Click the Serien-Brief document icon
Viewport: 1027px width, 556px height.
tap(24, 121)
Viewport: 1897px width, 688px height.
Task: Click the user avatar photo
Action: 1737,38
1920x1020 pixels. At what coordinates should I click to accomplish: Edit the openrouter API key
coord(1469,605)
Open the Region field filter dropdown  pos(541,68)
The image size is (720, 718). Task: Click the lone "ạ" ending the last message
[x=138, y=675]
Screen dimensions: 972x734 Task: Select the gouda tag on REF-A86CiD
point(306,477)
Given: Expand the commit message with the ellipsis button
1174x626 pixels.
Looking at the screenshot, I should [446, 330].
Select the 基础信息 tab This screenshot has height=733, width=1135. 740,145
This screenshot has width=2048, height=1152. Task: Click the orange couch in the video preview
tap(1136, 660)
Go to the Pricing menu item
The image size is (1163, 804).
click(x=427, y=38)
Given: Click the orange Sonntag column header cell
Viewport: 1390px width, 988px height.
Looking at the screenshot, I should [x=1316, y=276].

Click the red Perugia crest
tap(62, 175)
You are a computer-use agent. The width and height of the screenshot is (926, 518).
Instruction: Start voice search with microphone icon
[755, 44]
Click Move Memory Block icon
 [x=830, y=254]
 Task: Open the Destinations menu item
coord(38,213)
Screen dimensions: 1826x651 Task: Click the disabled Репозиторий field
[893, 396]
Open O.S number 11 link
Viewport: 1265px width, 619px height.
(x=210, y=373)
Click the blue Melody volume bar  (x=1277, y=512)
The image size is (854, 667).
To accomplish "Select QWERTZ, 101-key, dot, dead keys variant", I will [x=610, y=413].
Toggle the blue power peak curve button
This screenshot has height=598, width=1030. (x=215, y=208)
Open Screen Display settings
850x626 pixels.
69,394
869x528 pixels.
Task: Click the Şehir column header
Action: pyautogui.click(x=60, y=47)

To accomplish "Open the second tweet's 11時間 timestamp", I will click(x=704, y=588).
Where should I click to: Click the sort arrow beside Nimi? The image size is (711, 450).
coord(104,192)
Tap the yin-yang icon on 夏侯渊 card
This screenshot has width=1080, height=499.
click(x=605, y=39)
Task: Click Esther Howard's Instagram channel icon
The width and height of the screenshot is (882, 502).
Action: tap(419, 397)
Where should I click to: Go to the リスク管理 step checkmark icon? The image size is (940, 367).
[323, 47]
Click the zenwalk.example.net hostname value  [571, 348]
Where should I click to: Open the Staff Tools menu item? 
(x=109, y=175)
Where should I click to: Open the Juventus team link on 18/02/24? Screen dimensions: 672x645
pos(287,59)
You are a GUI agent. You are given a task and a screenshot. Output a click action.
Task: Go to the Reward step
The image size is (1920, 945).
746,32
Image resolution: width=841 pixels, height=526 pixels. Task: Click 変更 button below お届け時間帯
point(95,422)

------------------------------------------------------------------------

=== About this task ===
Only the lines from the one containing "Open the Region" through the one containing "You are a computer-use" are to be retyped, both boundary lines included, with no other material.

=== Written answer ===
Open the Region field filter dropdown  pos(541,68)
The image size is (720, 718). Task: Click the lone "ạ" ending the last message
[x=138, y=675]
Screen dimensions: 972x734 Task: Select the gouda tag on REF-A86CiD
point(306,477)
Given: Expand the commit message with the ellipsis button
1174x626 pixels.
Looking at the screenshot, I should [446, 330].
Select the 基础信息 tab This screenshot has height=733, width=1135. 740,145
This screenshot has width=2048, height=1152. Task: Click the orange couch in the video preview
tap(1136, 660)
Go to the Pricing menu item
The image size is (1163, 804).
click(x=427, y=38)
Given: Click the orange Sonntag column header cell
Viewport: 1390px width, 988px height.
Looking at the screenshot, I should [x=1316, y=276].

Click the red Perugia crest
tap(62, 175)
You are a computer-use agent. The width and height of the screenshot is (926, 518).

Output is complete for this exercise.